JAKARTA, beritalima.com | Tiap 13 Desember Indonesia memperingatinya sebagai Hari Nusantara. Sejarah Hari Nusantara dimulai dari 13 Desember 1957 waktu Deklarasi Djuanda dicetuskan dimana Indonesia mengumumkan ke dunia internasional bahwa laut Indonesia termasuk laut sekitar, di antara dan di dalam kepulauan Indonesia menjadi satu kesatuan Negara Kesatuan Republik Indonesia (NKRI).
Secara geografis Indonesia sebagai negara kepulauan dengan dua pertiga luas lautannya lebih besar dibandingkan luas daratan sangatlah perlu perhatian khusus guna menjaga keutuhan wilayah NKRI. Selain itu, juga mewujudkan kedaulatan dan keamanan suatu negara. Oleh karenanya negara-negara di dunia perlu menata batas-batas maritim sesuai dengan Hukum Internasional.
Termaktub pada Konvensi Hukum Laut Internasional tahun 1982 disebutkan wilayah laut terbagi tiga wilayah yaitu laut teritorial, Zona Ekonomi Eklisif (ZEE), dan landasan kontinen.
Dikatakan Denny Felano, ketua isu strategis bidanv hukum Pimpinan Nasional Angkatan Muda Ka’bah (PN AMK) tujuan ditetapkannya landasan kontinen untuk melindungi kekayaan alam di dasar laut pada suatu negara demi kepentingan masyarakat di suatu negara.
Dipertegas dalam amanat konstitusi dalam Pasal 33 ayat 3 UUD 1945 Bumi, Air dan Kekayaan alam yang terkandung di dalamnya dikuasai negara dan dipergunakan untuk sebesar-besarnya untuk kemakmuran rakyat.
“Oleh sebab itu, dalam moment peringatan Hari Nusantara ini Pemerintah Indonesia harus mengoptimalisasi eksplorasi dan eksploitasi kekayaan alam Indonesia yang ada didasar laut dan secara hukum merupakan bagian dari landas kontinen Indonesia,” kata Denny Felano, Minggu (10/11/2021).
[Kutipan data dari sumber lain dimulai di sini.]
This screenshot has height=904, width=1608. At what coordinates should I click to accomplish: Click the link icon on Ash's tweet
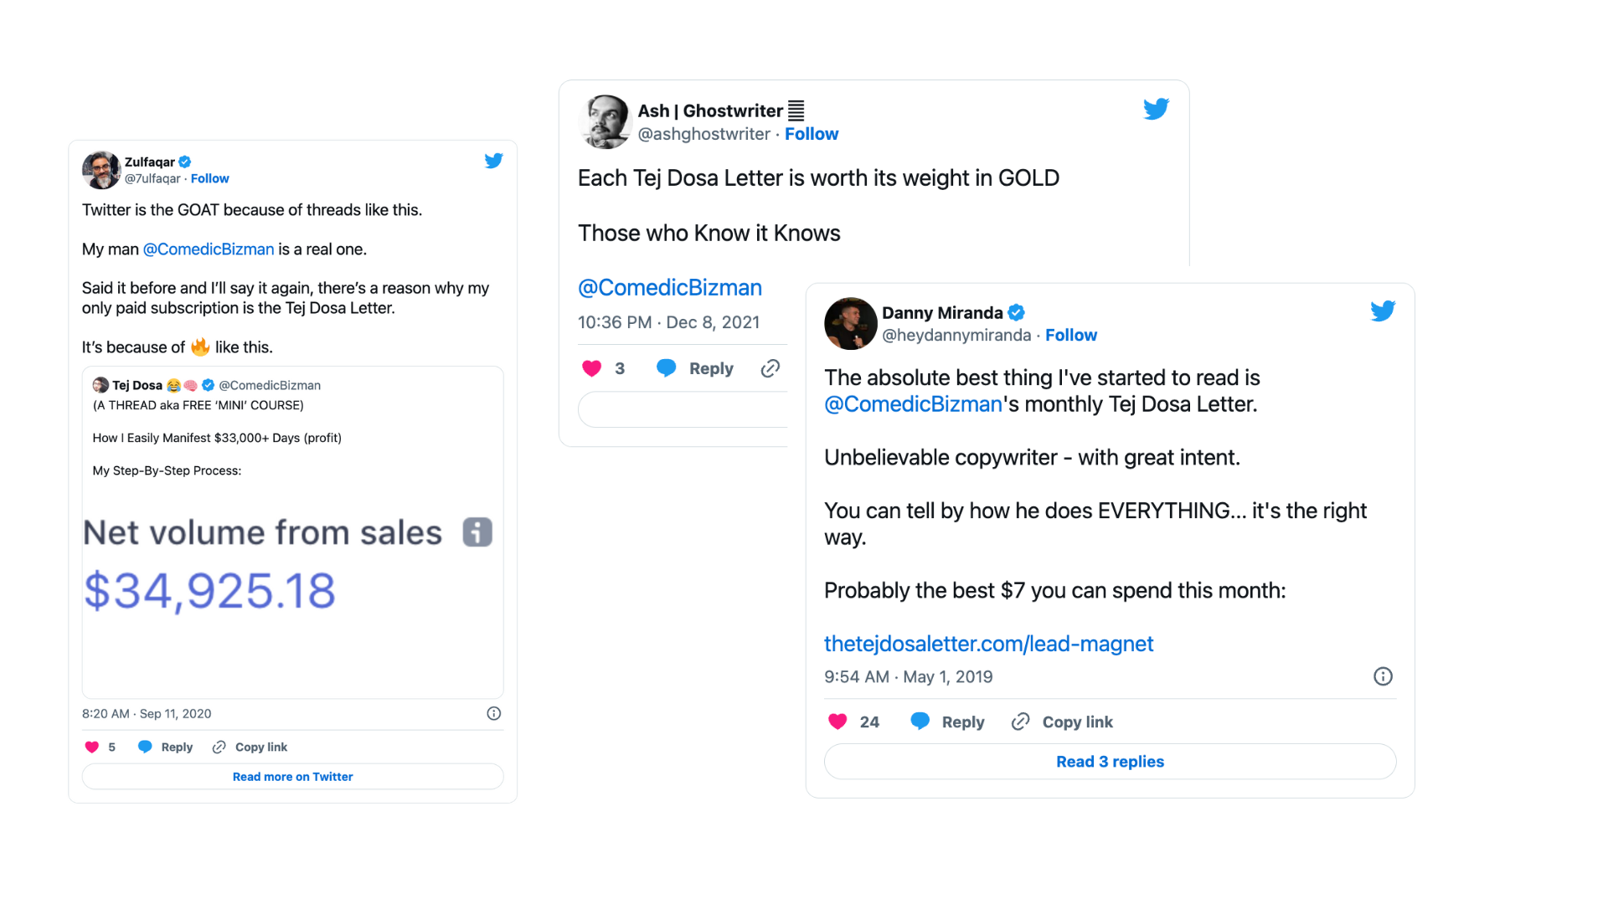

Semangat Deklarasi Djuanda, lanjutnya, harus tetap berkobar sampai saat ini karena sebelum Deklarasi Djuanda wilayah Republik Indonesia mengacu pada Ordonansi Hindia Belanda 1939 yaitu Teritoriale Zeeën en Maritieme Kringen Ordonantie (TZMKO) 1939. Dalam ketentuan tersebut pulau-pulau di wilayah nusantara dipisahkan oleh laut di sekelilingnya.
Artinya setiap pulau hanya mempunyai laut di sekelilingnya sejauh 3 mil dari garis pantai. Dengan begitu, kapal asing dengan bebas berlayar diantara lait yang memisahkan pulau-pulau tersebut.
“Sejak dicetuskannya Deklarasi Djuanda tiap kapal yang berlayar di perairan kepulauan Indonesia tidak lagi bebas,” sambung Denny.
Dngan demikian Deklarasi Djuanda telah mempertegas laut-laut antar pulau di wilayah Indonesia menjadi satu kesatuan NKRI.
“Artinya sejak Deklarasi Djuanda, Indonesia menganut prinsip negara kepulauan (Archipelago State),’ jelas ketua isu strategis bidang hukum PN AMK ini.
Ditambahkan Harken, Ketua Ketua Isu Srategis Bidang Kemaritiman menyampaikan bahwa Indonesia telah membuat ketentuan mengenai landasan kontinen yang mengacu pada hukum internasional.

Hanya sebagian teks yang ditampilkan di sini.